■残尿感がある
排尿したばかりなのに、「まだ残っている感じがする」「すっきりしない」という状態です。腎が弱ると膀胱の働きをうまくコントロールできなくなるため、排尿後もすっきりしない感覚につながるのです。
また尿を溜めておく力が落ちると水分代謝が滞るため、漢方でいう水滞(すいたい)・水毒(すいどく)という状態になります。これは残尿感だけでなく、むくみも引き起こします。
■トイレが近くなった(頻尿)
一般的に、1日の平均の排尿回数はおよそ5~7回といわれています。
「以前よりトイレが近くなった」「それほど水分を摂っていないのに、頻繁に尿意を感じる」という変化を感じる人もいるでしょう。腎の尿を溜めておく力が弱くなると、少しの尿でも尿意を感じてトイレに行きたくなったり、トイレを我慢しにくくなったりします。
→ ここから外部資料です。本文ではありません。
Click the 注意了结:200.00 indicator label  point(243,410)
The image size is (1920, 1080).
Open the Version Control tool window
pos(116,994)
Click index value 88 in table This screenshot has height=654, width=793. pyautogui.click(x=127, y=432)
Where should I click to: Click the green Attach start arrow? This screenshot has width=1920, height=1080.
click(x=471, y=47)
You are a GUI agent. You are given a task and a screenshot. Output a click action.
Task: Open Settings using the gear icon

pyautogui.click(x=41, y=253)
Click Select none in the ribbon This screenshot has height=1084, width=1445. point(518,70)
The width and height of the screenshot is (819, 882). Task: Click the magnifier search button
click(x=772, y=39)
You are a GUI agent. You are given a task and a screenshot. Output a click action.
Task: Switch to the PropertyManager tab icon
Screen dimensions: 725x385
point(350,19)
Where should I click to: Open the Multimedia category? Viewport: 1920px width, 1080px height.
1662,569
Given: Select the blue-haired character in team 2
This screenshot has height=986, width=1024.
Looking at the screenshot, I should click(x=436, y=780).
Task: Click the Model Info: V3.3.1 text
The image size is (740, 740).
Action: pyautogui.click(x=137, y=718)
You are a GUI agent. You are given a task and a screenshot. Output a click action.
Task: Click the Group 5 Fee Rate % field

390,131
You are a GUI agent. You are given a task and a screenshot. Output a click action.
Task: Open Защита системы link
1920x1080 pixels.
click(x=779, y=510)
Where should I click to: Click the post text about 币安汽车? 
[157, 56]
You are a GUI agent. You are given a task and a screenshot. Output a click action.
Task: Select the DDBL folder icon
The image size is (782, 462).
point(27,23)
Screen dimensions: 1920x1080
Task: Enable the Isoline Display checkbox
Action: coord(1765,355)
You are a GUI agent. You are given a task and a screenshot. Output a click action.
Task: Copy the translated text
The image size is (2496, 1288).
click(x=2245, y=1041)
特に頻尿に伴って、冷えや腰・膝のだるさ、疲れやすさなどがある場合は、頻尿を悪化させる可能性があるので要注意です。
尿漏れ・排尿時の痛み
■尿が漏れる
くしゃみや咳、笑ったとき、重い物を持ったときなどに尿が漏れる。あるいは、トイレまで我慢できずに漏れてしまう。これらはまさに腎の「尿が出ないように閉じておく力」、すなわち固摂の働きの低下を示しています。特に尿漏れは頻尿とセットで起こりやすいようです。
■排尿時に痛みがある
排尿時に「しみる」「焼けるように痛い」といった症状がある場合、漢方では、単純な腎の働きが弱った状態(腎虚:じんきょ)だけではなく、膀胱に余分な熱と水分が溜まった湿熱(しつねつ)という状態に陥っていると考えます。膀胱にこもった余分な熱が尿の通り道を刺激するため、こうした症状が起こりやすいのです。
排尿時の痛みに加えて、尿の色が濃い、にごっている、においが強い(ツンとしたにおいがする)、尿が近いといった症状を伴うこともあります。